Diyanet İşleri Başkan Yardımcısı Dr. Selim Argun, 24 Eylül 2020 tarihinde Moskova’da on-line olarak gerçekleştirilen iki ayrı etkinliğe katıldı.

Hadis Yorumlama Sorunları: İslam Teolojisinde Yaklaşım Çeşitliliği

Argun, ilk olarak Rusya Federasyonu Müslümanları Dini İdaresi ve Müftüler Konseyi tarafından on-line formatta düzenlenen “Hadis Yorumlama Sorunları: İslam Teolojisinde Yaklaşım Çeşitliliği” konulu “13. Uluslararası Alimcan Barudi Okumaları” isimli konferansa katıldı.

Din Cemiyeti başkanlarının Moskova Merkez Camii Konferans Salonu’ndan iştirakiyle düzenlenen etkinliğe, başta Orta Asya ülkelerinin dini idare başkanları olmak üzere çok sayıda kişi katılım sağladı.

Burada katılımcılara hitap eden Diyanet İşleri Başkan Yardımcısı Argun, XIX. yüzyıldan itibaren Rusya Federasyonunda âlimlerin hadis çalışmalarına verdiği katkılara değindi.

Argun, son zamanlarda halka yönelik telif edilen hadis eserlerinde kimi zaman sıhhati şüpheli, tarihsel gerçeklerle ve ilmi verilerle çelişen problemli rivayetlere rastlanabilmesi sebebiyle, günümüz Müslümanlarının ilgi ve ihtiyaçlarını dikkate alan, her seviyeden okuyucuyu sahih hadisler ışığında Hz. Peygamber’in sünneti ve sîreti ile buluşturan özgün çalışmaların öneminin ön plana çıktığını vurguladı.

Değişen Dünyada Din: Gençlerin Terbiyesinde Eğitimin Rolü

Diyanet İşleri Başkan Yardımcısı Dr. Selim Argun, ikinci olarak Rusya Federasyonu Müslümanları Dini Meclisi tarafından organize edilen ve Rus Haber Ajansı TASS Basın Merkezi’nde video konferans üzerinden gerçekleştirilen “Değişen Dünyada Din: Gençlerin Terbiyesinde Eğitimin Rolü” başlıklı uluslararası bilimsel konferansa katıldı.

Yirmiden fazla ülke ile Rusya Federasyonu’ndan önde gelen devlet adamları ve gazetecilerin katılımıyla düzenlenen konferansın açılışında konuşan Argun, İslam’ın eğitime verdiği öneme dikkat çekti.

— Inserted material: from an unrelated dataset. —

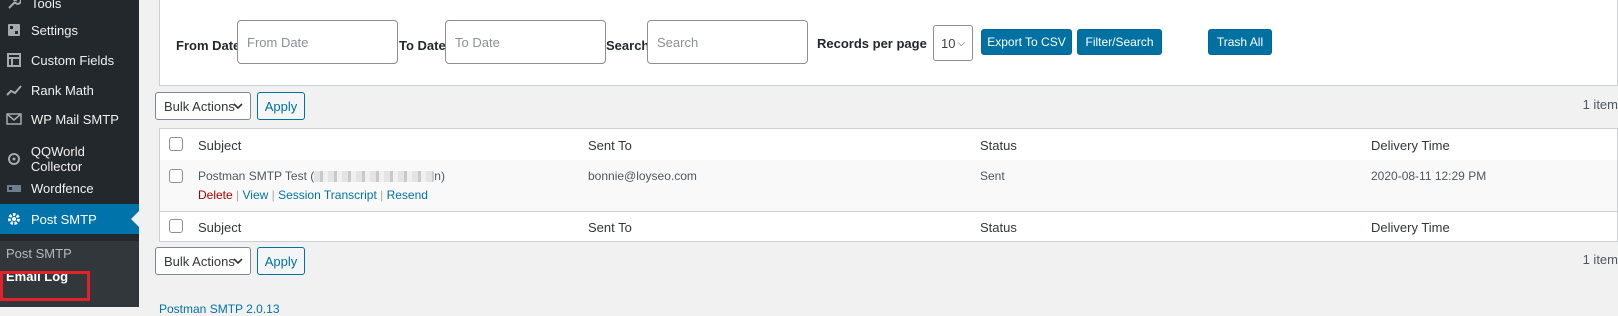 The height and width of the screenshot is (316, 1618). Describe the element at coordinates (281, 261) in the screenshot. I see `apply-button-bottom: Apply` at that location.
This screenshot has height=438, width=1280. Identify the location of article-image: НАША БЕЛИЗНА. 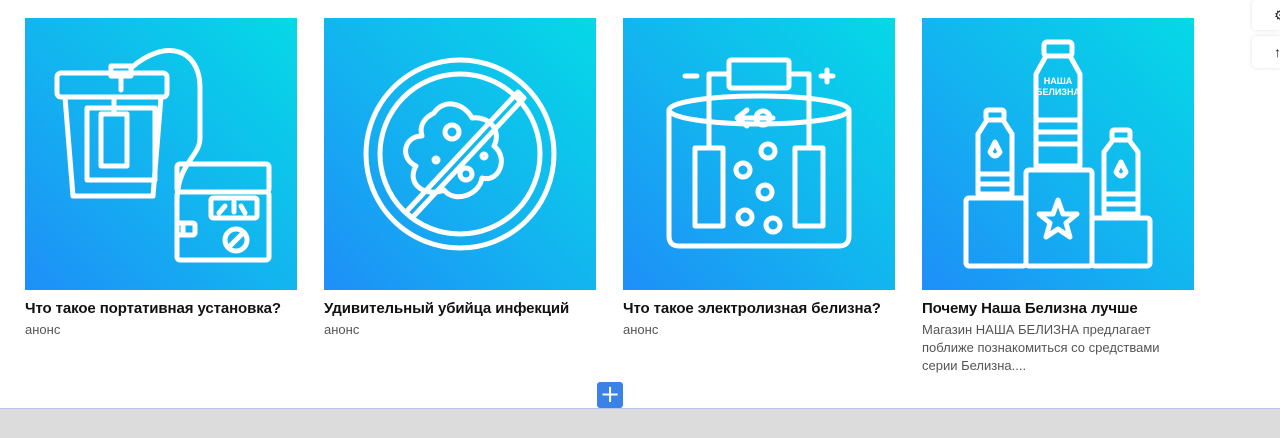
(1058, 154).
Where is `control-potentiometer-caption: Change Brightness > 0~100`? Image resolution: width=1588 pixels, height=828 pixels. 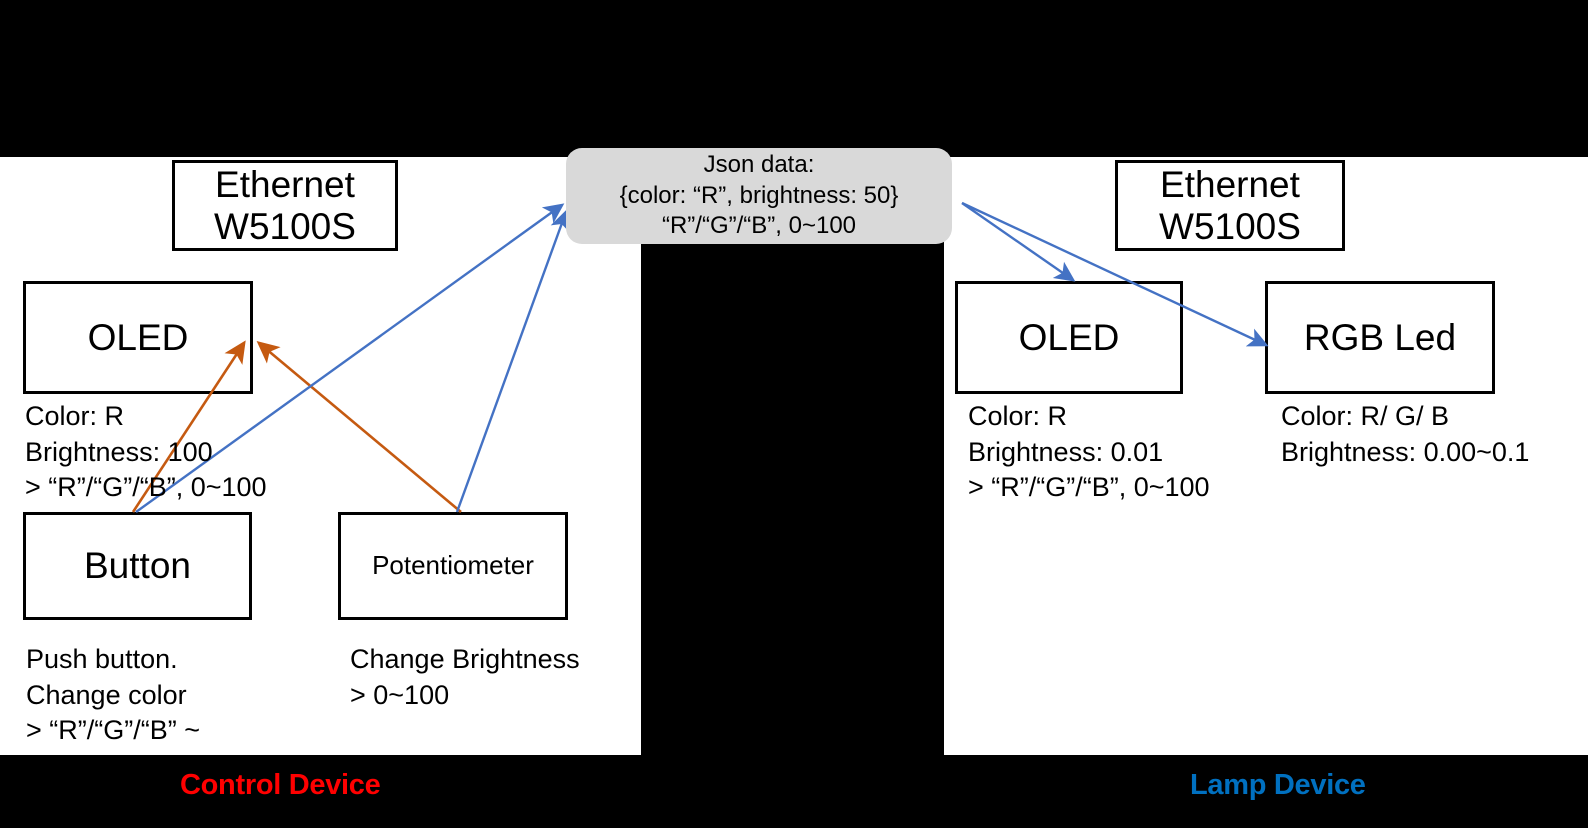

Doğru ve güvenilir dini bilginin önemini vurgulayan Argun, doğru dini bilgi verilmediği takdirde gençlerin radikal ya da mutedil görünümde olan nevzuhur (yeni, sonradan çıkan) dini hareketlerin ağına düşerek adeta robotlaştırıldığını ve bunun en acı örneğinin de 15 Temmuz 2016 gecesinde yaşandığını ifade etti. 

Argun, Anadolu’da yüzyıllardır varlığını devam ettiren mabetler yanında, birlikte yaşama kültürünün en önemli sembollerinden biri olan Ayasofya Camii ile ilgili de açıklamalarda bulundu.

Argun, Ayasofya’nın 1453 yılında İstanbul’un fethinin sembolü olarak camiye çevrildiğini, ancak birer sanat eseri olan fresklerine ve mimari özelliklerine hiçbir şekilde dokunulmadığına dikkati çekti.

Bu abidevi eserin yıkılmadan günümüze ulaşmasının Osmanlı döneminde yapılan minare payandalarıyla mümkün olabildiğinin altını çizen Argun, Osmanlı döneminde gösterilen hassasiyetin aynı şekilde devam ettiğini ve isteyen herkesin bu muhteşem mimari eseri ücretsiz olarak ziyaret edebileceğini ifade ederek konuşmasını tamamladı.